# My alarm clock is broken.



## mike2008

Hello
Please can some one tell me if this is correct.
"Radio-ceas meu este spart" - my alarm clock is broken.
Thank you.


----------



## cosmin

Ceasul meu (deşteptător) este spart / stricat. 
You can omit what is between paranthesis.


----------



## mike2008

Mulţumesc foarte mult cosmin. So I should of added "ul" to "ceas" to make "Ceasul" - "the alarm", I think I'm starting to understand now.
Mulţumesc.


----------



## OldAvatar

mike2008 said:


> So I should of added "ul" to "ceas" to make "Ceasul" - "the alarm", .

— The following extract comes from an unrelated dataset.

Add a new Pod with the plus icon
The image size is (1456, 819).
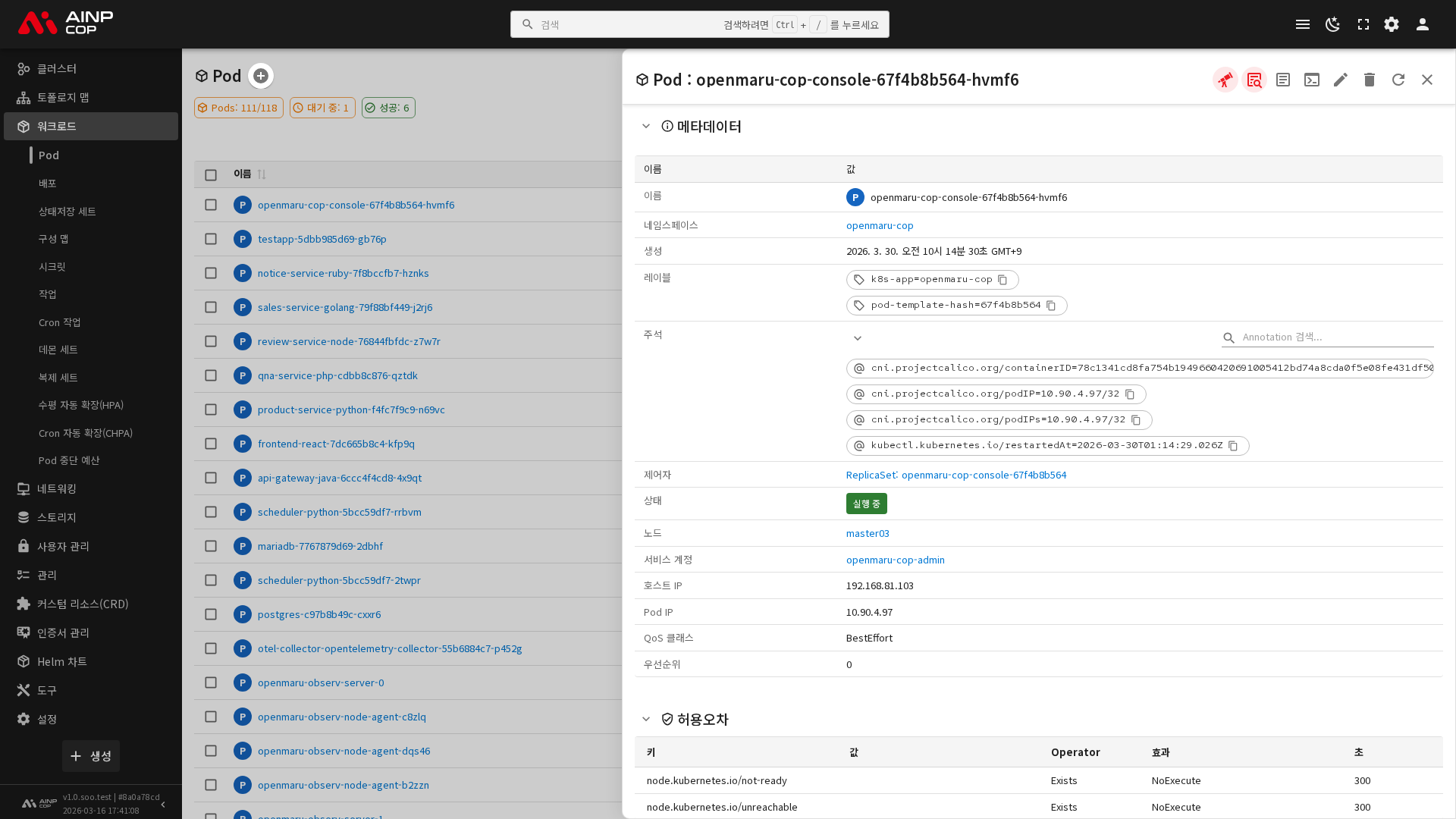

That's the clock, not the alarm.


----------



## mike2008

Thank you OldAvatar, did you mean "clock" or have I actually written "cloak" like Dracula wears? I will assume it was a typing error and carry on with my questions. What is the phrase for "alarm clock " is it "ceas deşteptător" and "the alarm clock" is it "Ceasul deşteptător"? Or is their not a phrase for "alarm clock" at all?
Thank you.


----------



## OldAvatar

No, I meant a cloaked device, like those Starcraft's units. Just joking . I meant the clock.
_Ceas deşteptător_ literally means: *Awakener clock*. It is the term used for those classical clocks having big ring bells on top of them. You can still use the expression for modern electronic alarm clocks, but I guess you can use _ceas alarmă_, too, in case you don't like the first version. Regarding your question, you just got that one right.


----------



## mike2008

Mulţumesc OldAvatar, for a moment I believed you about the cloaking device.
La revedere.


----------